*Data listing*.
================================

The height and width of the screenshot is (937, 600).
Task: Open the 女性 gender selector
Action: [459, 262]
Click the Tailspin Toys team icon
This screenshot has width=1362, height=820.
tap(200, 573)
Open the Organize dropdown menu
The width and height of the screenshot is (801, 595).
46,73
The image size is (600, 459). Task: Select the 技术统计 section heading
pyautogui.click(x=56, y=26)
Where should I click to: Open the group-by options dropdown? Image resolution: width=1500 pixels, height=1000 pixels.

================================

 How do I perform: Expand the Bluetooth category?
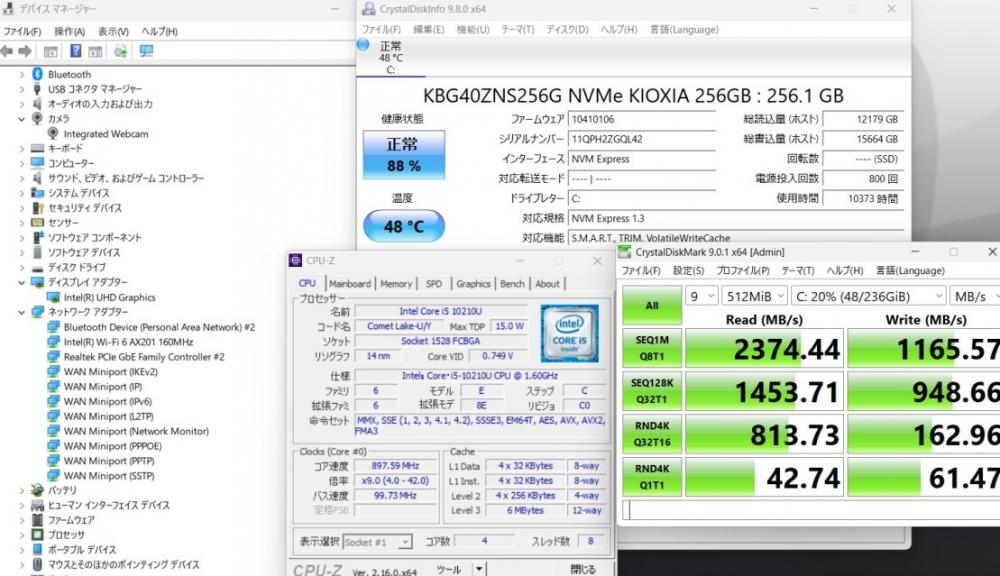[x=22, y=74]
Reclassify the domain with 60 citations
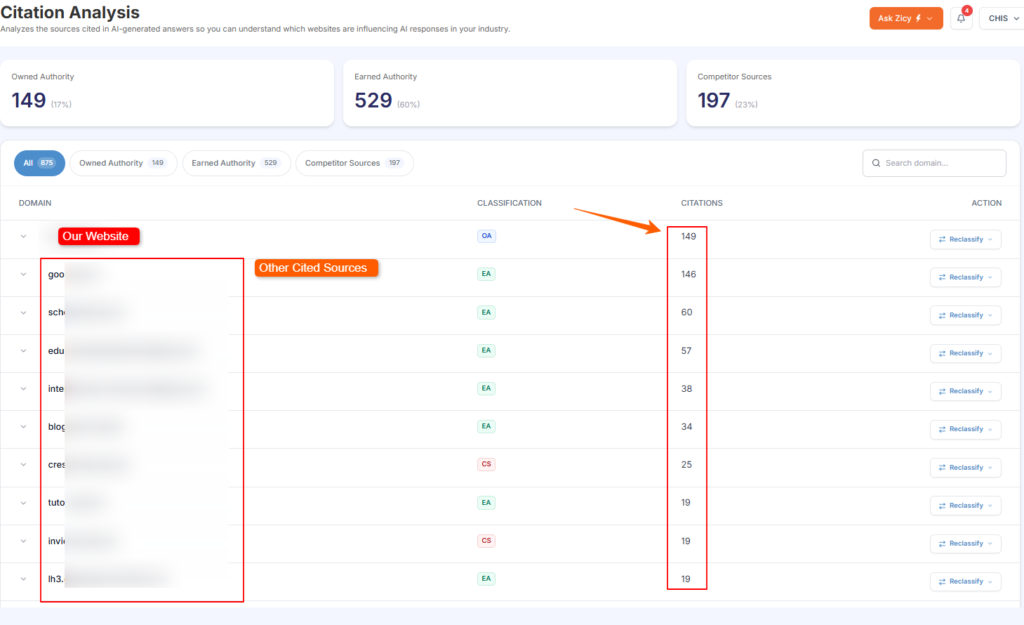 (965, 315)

================================

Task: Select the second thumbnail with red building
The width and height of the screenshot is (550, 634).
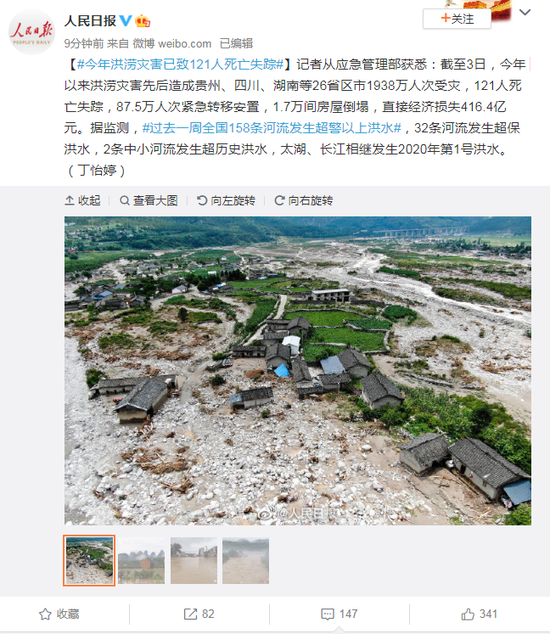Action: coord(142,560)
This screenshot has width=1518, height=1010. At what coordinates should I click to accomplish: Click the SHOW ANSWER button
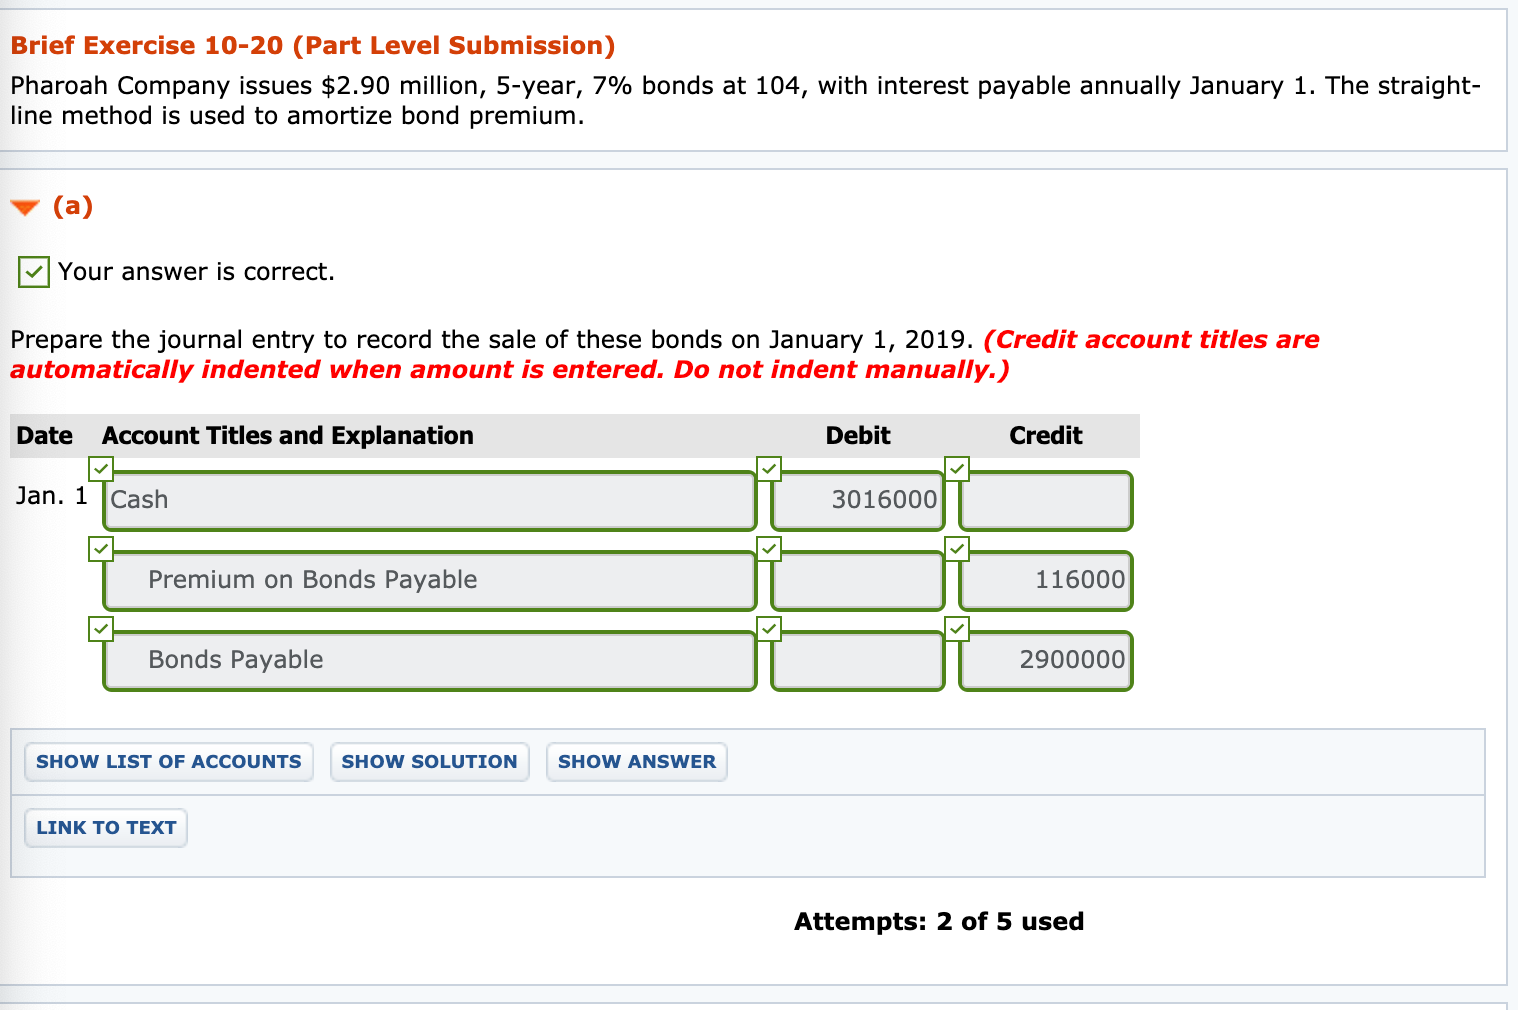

================================

*What this task involves*. Look through the records above for the word "should". Report how many lines contain it, as a bare number.

*Answer below*. 2